Gavin Hamilton from St Boswells auctioneers John Swan said trade across the board was very strong, and the whole sale averaged £70.23 a head (around 176p/kg), some £20-25 more than the same time last year and £15 a head up on the start of 2009.
“Prices have increased 20p/kg in just one week, which is amazing – last year it wasn’t until the third week in March before we saw markets take a big lift,” he said. While the weak pound against the euro was boosting export demand, he reckoned scarcity of supply was the main driving force.

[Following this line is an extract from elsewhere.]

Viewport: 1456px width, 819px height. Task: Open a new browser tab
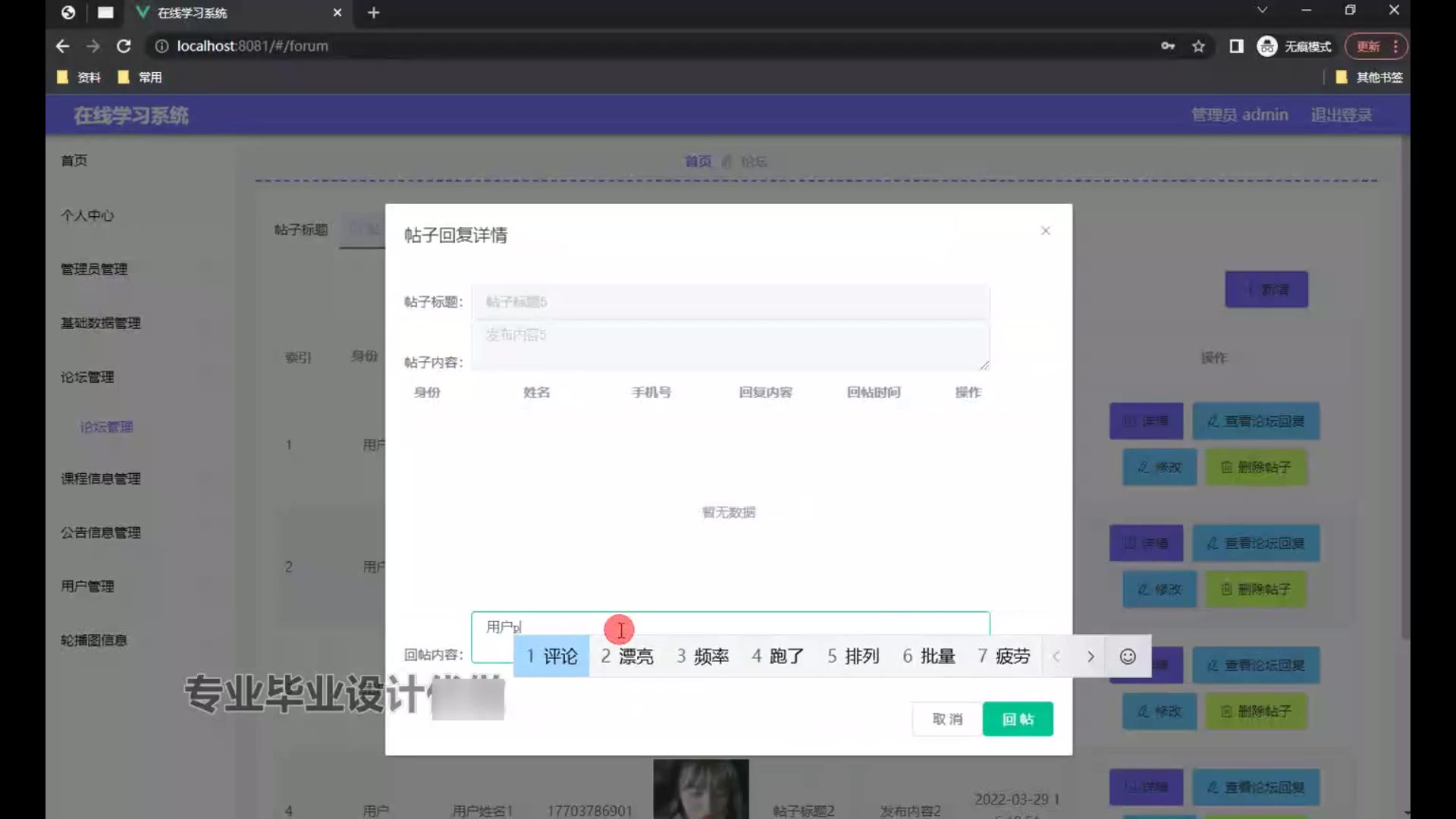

“The weather last autumn meant a lot of farmers couldn’t get grass keep in and many who would have normally bought stores finished their own. So, numbers are generally down, plus the poor weather meant a lot of lambs didn’t grow as well as they should have, which means average weights are below last year.”

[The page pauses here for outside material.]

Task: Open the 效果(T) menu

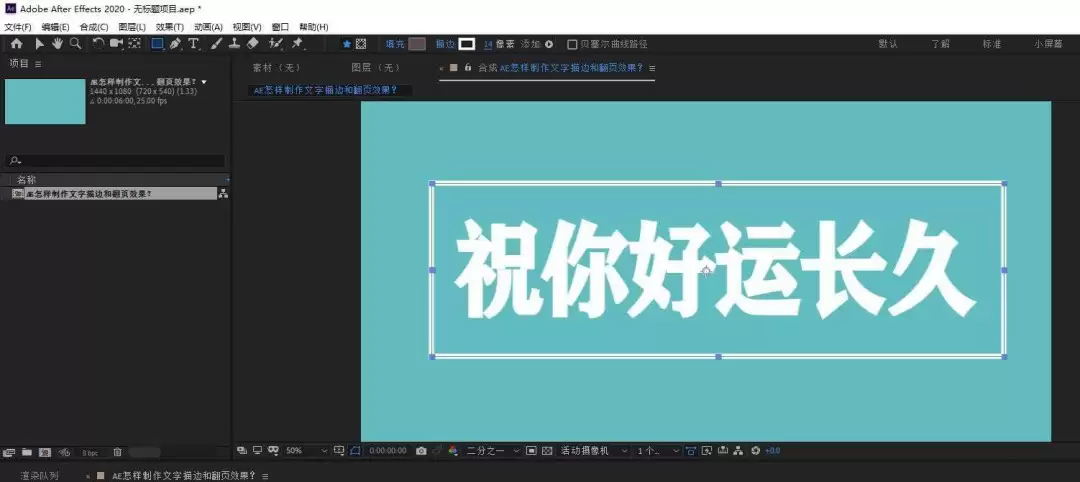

Auctioneers elsewhere also reported very strong trade across all weights. Jonathan Evans from Welshpool said 5600 sheep at Monday’s sale averaged 175.5p/kg, with top price of £91.50 for a 41.5kg hogget (210p/kg). “We’re still getting the numbers through, and I think currency’s the thing that’s really driving it.”
Lanark’s Brian Ross agreed. “We’re seeing a very export-driven market at the moment, mainly for those weighing 36-40kg, which are averaging around 180p/kg.”
But, there were also more sheep coming forward, as farmers looked to cash-in on the high prices, he said. “We’re definitely getting sheep come through that we wouldn’t normally have seen for another three to four weeks. The weather’s also having an effect, as grass is starting to disappear.”
He, like other auctioneers and farmers, hoped the buoyancy would continue into the spring lamb trade.
“The spring lamb trade has always been a bit sticky, so hopefully it might be the shot in the arm it needs,” Bernie Hutchinson from Market Drayton said. “There isn’t the volume of lambs in Europe due to bluetongue, the pound’s so cheap it’s helping our exports and the UK market is not oversupplied. I am optimistic, but you never know exactly what will happen.”
Pound gains some ground
Since sinking to a low of £1 to €1.02180 at the beginning of January, sterling has made an, albeit slight, recovery in recent days – helped by improved confidence in some of the major UK banks. Shares in Barclays, Lloyds TSB and Royal Bank of Scotland all rose by more than 10% on Tuesday morning when £1 was worth €1.07835.